* **WHAT TO PRODUCE**: When a line below contains the string "computer", show that line.

* **THE RECORDS**:
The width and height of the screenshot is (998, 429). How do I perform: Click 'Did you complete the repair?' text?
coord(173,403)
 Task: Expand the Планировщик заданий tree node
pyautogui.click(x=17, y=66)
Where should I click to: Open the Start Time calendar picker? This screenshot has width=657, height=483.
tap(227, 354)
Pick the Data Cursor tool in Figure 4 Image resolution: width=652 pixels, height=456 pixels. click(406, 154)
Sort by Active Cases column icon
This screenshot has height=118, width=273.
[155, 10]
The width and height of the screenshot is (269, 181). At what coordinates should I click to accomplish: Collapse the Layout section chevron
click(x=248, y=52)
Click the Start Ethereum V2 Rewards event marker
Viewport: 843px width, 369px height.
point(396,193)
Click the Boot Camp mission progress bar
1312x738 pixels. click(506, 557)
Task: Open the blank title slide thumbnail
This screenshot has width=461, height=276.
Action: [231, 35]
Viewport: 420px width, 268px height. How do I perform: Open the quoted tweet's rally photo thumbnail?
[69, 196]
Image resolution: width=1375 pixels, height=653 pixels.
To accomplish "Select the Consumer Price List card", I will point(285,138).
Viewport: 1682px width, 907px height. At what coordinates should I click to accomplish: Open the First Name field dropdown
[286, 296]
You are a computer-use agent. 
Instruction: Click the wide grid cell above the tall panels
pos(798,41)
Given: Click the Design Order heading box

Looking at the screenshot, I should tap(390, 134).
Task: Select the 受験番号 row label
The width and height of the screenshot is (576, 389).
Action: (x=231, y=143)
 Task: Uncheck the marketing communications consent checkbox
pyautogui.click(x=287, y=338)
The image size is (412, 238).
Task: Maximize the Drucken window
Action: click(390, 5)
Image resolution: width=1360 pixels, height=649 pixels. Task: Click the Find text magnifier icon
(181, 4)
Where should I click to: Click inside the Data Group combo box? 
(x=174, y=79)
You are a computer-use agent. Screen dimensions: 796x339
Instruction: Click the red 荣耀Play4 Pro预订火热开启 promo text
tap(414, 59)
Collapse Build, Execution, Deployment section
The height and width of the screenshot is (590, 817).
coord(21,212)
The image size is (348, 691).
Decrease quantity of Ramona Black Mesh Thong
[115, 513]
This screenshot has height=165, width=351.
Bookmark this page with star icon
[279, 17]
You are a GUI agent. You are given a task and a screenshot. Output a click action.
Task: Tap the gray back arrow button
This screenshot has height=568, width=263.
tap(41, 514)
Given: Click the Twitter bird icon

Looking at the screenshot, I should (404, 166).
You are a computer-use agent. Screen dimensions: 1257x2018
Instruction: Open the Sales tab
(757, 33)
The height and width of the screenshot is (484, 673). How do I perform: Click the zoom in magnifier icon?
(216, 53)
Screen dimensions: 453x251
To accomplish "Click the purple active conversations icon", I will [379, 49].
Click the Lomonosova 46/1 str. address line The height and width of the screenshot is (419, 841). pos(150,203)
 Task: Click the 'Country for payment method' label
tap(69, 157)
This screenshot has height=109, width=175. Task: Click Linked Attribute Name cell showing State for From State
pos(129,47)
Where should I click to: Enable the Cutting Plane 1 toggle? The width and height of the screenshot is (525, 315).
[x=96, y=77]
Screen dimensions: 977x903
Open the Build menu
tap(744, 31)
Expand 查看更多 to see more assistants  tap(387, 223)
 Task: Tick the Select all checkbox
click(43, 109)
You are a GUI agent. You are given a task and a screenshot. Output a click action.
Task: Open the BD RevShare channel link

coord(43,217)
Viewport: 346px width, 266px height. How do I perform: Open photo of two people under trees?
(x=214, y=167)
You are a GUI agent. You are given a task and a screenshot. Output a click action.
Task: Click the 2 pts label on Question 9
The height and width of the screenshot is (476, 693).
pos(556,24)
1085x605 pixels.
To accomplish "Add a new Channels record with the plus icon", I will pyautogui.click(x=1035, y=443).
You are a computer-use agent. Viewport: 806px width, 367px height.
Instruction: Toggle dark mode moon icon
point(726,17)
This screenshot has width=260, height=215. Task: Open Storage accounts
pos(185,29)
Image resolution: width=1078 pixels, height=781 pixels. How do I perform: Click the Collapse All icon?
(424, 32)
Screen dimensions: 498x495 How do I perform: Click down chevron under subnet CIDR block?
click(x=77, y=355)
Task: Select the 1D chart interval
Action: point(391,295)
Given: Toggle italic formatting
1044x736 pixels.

* **OUTPUT OF THE EXERCISE**:
You are a computer-use agent. 
You are a computer-use agent. Screen dimensions: 796x339
You are a computer-use agent. Screen dimensions: 1257x2018
You are a computer-use agent. Viewport: 806px width, 367px height.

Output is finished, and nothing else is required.